§ **What you will do**
Each line from the first down to the one containing "Task: Click the external" should be returned exactly as it appears below.

§ **Records for this task**
• • •
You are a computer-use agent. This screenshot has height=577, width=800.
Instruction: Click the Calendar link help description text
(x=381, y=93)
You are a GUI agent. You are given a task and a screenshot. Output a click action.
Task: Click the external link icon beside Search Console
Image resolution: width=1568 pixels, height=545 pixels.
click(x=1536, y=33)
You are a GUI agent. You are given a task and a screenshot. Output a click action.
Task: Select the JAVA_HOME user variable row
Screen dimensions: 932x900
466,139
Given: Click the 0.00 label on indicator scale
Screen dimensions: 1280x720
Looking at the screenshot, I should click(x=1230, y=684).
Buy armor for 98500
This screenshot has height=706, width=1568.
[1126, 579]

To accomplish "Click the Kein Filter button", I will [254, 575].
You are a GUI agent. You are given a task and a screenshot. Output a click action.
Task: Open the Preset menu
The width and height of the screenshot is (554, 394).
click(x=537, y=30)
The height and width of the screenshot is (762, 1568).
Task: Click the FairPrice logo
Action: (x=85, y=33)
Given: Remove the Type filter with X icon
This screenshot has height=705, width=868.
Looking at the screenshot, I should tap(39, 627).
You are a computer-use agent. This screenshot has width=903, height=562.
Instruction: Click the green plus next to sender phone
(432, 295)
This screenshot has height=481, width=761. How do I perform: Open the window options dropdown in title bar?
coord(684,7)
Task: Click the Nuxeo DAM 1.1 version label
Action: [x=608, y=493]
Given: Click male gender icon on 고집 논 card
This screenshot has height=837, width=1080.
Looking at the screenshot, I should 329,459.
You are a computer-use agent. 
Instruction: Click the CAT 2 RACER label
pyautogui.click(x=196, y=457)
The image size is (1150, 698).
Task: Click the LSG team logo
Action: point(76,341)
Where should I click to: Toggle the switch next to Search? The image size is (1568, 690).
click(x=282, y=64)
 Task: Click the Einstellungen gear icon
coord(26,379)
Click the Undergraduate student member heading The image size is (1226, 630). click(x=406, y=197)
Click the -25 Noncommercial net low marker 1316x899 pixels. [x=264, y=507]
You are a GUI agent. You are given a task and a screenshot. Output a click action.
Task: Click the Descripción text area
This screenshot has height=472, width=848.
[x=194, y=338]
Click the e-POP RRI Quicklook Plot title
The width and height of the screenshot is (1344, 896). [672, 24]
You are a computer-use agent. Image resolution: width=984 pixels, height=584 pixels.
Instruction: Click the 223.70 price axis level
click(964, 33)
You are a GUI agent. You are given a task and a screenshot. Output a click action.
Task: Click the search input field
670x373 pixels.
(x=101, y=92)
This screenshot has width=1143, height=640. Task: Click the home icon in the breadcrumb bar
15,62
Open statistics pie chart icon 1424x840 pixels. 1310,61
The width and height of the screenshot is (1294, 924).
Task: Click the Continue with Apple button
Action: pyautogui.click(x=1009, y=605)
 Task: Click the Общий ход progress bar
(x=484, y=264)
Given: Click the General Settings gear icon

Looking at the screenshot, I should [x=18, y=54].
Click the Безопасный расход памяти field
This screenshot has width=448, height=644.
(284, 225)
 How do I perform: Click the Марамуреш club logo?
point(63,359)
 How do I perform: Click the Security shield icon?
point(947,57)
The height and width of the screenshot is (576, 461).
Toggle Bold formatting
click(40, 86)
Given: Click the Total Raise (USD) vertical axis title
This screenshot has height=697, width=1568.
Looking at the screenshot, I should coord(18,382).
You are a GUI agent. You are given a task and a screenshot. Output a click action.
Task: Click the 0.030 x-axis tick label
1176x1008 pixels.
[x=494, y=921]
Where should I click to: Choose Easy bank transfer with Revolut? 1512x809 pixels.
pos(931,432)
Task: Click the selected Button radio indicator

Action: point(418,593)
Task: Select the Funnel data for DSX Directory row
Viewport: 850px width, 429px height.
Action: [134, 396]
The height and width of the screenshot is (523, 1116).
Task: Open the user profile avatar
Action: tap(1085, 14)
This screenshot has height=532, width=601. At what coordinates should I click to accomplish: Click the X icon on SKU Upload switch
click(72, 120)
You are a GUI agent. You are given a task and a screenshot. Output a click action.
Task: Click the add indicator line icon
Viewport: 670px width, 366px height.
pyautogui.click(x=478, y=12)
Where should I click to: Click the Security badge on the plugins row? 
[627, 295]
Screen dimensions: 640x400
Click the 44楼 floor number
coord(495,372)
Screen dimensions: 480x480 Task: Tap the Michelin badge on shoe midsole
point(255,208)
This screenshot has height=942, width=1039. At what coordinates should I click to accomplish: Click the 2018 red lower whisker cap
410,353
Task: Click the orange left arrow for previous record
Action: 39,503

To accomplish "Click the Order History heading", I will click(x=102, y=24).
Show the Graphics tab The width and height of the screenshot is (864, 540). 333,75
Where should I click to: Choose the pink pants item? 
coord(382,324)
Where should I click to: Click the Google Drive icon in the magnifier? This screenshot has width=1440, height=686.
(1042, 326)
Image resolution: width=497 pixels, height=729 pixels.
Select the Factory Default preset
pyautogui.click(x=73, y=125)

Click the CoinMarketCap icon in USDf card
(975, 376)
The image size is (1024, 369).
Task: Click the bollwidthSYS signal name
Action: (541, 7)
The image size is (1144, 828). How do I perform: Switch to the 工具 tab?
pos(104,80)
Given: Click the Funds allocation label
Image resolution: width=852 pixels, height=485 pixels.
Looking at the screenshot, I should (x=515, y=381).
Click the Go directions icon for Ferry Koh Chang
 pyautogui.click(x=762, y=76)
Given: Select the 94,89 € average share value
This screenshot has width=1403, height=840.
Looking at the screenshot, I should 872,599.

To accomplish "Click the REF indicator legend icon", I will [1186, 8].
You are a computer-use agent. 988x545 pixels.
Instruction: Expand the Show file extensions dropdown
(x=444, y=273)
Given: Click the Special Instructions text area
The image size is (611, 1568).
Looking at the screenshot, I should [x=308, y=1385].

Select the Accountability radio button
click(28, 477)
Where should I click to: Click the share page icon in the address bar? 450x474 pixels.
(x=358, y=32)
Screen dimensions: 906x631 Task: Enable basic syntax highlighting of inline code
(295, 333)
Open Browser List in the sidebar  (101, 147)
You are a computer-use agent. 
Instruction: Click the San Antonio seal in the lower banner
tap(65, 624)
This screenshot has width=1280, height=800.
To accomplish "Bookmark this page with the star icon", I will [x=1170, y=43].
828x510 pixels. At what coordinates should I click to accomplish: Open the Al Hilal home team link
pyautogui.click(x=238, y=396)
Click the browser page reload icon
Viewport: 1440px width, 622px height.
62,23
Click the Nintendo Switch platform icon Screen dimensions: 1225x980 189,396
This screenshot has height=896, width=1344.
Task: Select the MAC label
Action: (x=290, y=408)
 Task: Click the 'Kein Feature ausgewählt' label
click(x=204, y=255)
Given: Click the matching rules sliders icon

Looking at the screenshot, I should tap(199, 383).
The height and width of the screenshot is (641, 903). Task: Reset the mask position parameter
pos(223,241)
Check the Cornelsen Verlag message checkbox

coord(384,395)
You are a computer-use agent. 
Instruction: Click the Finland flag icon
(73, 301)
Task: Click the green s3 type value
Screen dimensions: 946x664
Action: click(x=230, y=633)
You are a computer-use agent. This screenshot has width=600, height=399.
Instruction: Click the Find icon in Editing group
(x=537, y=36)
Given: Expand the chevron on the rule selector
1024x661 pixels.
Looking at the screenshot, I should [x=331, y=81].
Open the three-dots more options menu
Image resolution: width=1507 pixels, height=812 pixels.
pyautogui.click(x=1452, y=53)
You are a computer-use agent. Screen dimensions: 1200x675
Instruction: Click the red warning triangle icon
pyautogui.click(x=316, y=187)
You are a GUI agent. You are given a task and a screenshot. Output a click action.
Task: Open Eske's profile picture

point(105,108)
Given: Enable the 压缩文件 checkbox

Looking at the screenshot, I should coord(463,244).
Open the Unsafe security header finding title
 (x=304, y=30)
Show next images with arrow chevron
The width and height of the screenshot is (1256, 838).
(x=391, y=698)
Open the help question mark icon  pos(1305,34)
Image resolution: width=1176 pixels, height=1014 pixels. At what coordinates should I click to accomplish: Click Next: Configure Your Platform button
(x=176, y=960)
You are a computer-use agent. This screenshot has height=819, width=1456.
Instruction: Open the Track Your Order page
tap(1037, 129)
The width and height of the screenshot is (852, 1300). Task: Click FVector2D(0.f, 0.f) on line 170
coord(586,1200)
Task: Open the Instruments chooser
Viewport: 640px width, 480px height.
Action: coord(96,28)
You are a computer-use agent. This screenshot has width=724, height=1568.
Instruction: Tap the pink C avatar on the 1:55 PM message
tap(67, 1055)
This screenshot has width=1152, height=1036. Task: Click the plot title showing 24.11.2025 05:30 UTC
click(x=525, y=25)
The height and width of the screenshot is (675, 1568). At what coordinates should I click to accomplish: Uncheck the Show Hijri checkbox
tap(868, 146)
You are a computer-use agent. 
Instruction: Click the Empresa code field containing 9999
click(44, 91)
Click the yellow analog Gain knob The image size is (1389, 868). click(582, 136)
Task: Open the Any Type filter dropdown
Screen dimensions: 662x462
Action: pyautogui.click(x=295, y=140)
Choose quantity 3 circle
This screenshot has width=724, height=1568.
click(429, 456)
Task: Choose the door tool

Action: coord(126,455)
• • •
§ **Your solution**
You are a computer-use agent. This screenshot has height=577, width=800.
Instruction: Click the Calendar link help description text
(x=381, y=93)
You are a GUI agent. You are given a task and a screenshot. Output a click action.
Task: Click the external link icon beside Search Console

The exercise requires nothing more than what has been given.